Things have improved since Entain’s arrival, but this partnership has a cautionary side regarding the long-term sustainability of racing. We are in the honeymoon phase but should remember that the deal has to work financially for both parties to survive beyond the annual $150 million guarantee, which ceases in 2028.
The five years will come around quickly, after which the partnership will be conducted on a 50/50 gross profit basis. We need Entain to turn its massive NZ investment into an excellent annual long-term profit so we can run for prizemoney that will incentivise Kiwis to grow breeding and racing back to higher levels than we have now.
So, what do we really know about Entain beyond the charismatic trio of Shannon, Fitt and Rodger?
What we know about Entain
We know it’s a highly geared $4 billion global betting empire that, in August 2020, changed its name from GVC Holdings to Entain and has since invested heavily in various betting jurisdictions worldwide, including our TAB NZ.
We know that the company is registered in the tax-haven Isle of Man, where it runs worldwide gambling operations under the Ladbrokes, Neds, BetCity, Eurobet, Sportingbet, Crystalbet, Coral, PartyPoker, bwin and BetMGM brands. BetMGM is Entain’s joint venture with MGM Resorts.
We know the company’s share price fell by 40 percent last year, which caused shareholder dissatisfaction and indifferent reviews. Since then, replacements have arrived for the CEO and several board members.
We know that Entain expects the NZ betting market of approximately NZ$600 million to grow by 35 percent over the next five years.

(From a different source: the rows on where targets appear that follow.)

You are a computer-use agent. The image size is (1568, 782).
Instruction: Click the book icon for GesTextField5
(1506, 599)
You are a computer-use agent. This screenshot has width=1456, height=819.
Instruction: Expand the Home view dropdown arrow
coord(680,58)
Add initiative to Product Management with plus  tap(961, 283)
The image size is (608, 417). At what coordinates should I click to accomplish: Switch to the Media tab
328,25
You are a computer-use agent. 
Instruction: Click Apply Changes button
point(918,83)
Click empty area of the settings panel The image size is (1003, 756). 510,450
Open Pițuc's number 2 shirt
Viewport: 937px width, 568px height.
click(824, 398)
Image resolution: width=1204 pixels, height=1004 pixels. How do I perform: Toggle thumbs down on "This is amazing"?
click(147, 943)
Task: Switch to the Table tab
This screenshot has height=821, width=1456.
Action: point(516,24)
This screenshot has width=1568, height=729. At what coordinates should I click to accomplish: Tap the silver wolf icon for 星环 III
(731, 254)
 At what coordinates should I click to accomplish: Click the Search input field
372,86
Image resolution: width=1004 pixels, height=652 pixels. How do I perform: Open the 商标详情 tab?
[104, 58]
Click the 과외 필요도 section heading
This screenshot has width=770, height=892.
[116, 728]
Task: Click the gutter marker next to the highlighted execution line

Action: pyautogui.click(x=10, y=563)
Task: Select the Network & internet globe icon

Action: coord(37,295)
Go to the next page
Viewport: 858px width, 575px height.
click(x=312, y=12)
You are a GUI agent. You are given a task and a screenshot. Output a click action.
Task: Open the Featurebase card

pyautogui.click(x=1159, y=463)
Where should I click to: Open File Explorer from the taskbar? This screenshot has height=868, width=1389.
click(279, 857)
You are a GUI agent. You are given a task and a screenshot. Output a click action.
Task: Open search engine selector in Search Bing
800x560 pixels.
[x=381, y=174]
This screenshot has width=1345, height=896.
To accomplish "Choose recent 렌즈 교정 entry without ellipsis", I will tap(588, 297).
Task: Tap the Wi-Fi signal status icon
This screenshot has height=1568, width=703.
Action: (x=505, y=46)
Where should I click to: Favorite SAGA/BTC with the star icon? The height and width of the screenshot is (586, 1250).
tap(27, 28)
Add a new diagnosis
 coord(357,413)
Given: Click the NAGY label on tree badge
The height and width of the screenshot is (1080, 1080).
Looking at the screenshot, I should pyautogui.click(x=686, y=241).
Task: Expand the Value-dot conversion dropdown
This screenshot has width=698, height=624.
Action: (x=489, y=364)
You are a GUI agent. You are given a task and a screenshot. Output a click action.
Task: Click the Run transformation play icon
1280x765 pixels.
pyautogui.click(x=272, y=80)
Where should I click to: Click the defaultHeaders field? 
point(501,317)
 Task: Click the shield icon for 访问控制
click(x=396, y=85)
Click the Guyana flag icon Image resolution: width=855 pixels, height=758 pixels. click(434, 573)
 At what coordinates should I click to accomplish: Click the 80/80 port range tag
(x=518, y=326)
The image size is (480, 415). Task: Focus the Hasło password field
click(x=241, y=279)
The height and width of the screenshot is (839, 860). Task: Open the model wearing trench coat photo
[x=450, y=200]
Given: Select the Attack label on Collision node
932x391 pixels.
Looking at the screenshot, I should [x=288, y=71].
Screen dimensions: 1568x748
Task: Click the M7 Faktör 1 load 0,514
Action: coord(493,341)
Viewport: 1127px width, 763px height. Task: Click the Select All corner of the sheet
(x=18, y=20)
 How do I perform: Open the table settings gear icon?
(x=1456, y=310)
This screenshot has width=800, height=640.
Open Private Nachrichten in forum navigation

We know that in an Australian interview last week, Dean Shannon was asked if he thought a 17 to 20 percent betting downturn across the board was a sizeable shift. He answered, “Yes, it has been a sizeable shift, but it shouldn’t be that surprising. This is predominantly driven by macroeconomic factors such as higher interest rates and cost-of-living pressures.”
We know, most importantly, that if it hadn’t done a deal with Entain, TAB NZ would now be either broke or less attractively partnered with one of two alternative offers – fact.
What else is there to know beyond that last bit?